» WORK ITEM: Extract each line of the material that follows exactly and omit its pictures.

─── RECORDED INFORMATION ───

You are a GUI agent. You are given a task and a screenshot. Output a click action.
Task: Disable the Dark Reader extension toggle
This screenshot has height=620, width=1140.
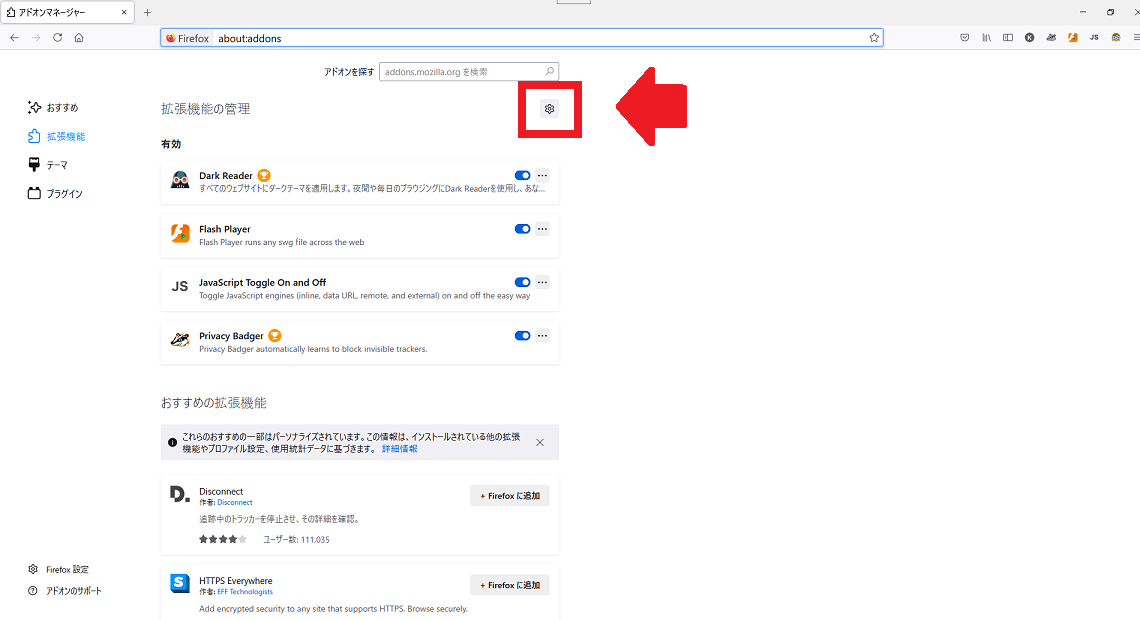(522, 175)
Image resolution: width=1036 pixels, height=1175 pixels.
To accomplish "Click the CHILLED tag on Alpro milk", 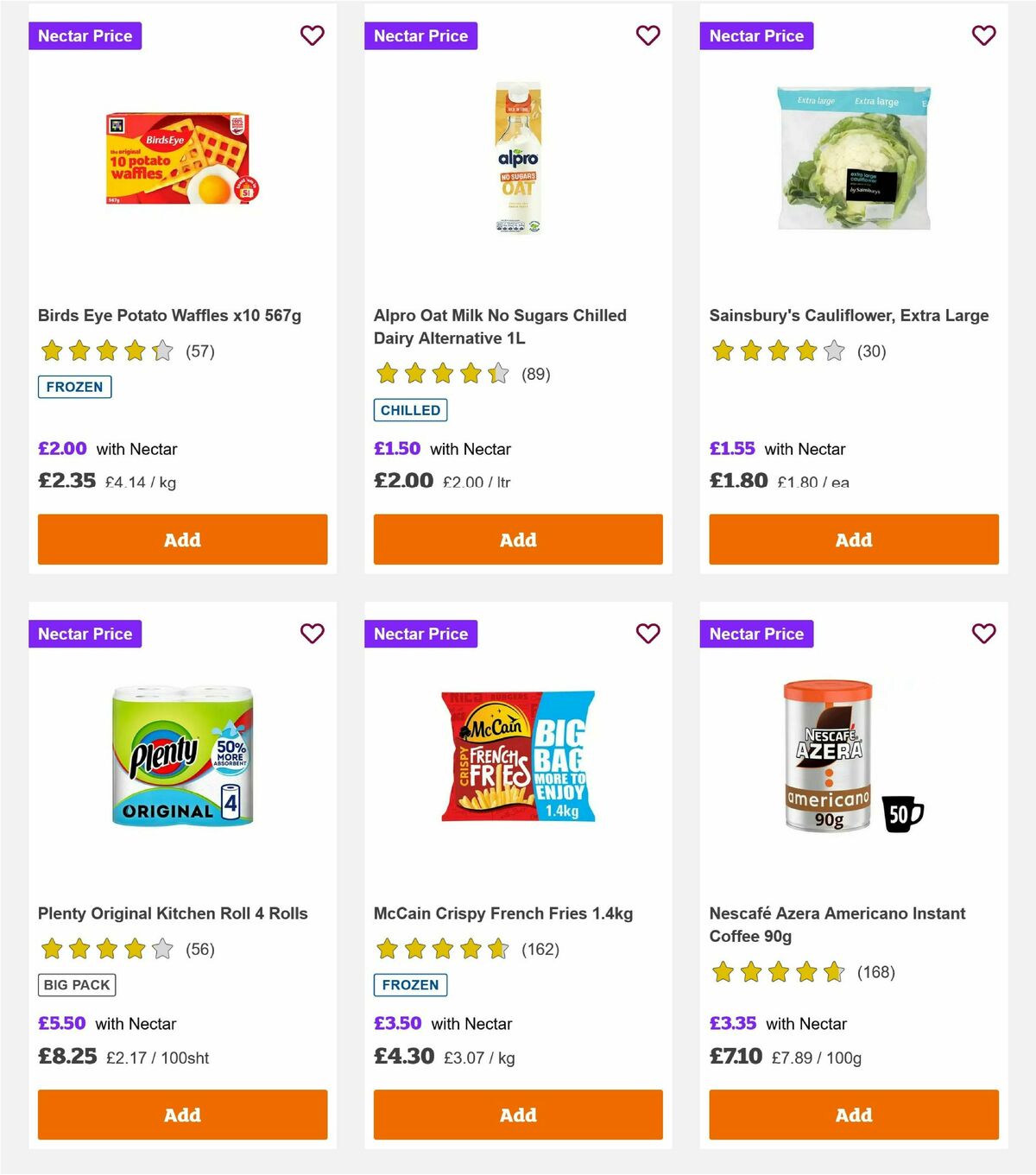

───

» RESULT FOR THIS TASK:
You are a GUI agent. You are given a task and a screenshot. Output a click action.
Task: Disable the Dark Reader extension toggle
This screenshot has height=620, width=1140.
(522, 175)
Image resolution: width=1036 pixels, height=1175 pixels.
To accomplish "Click the CHILLED tag on Alpro milk", 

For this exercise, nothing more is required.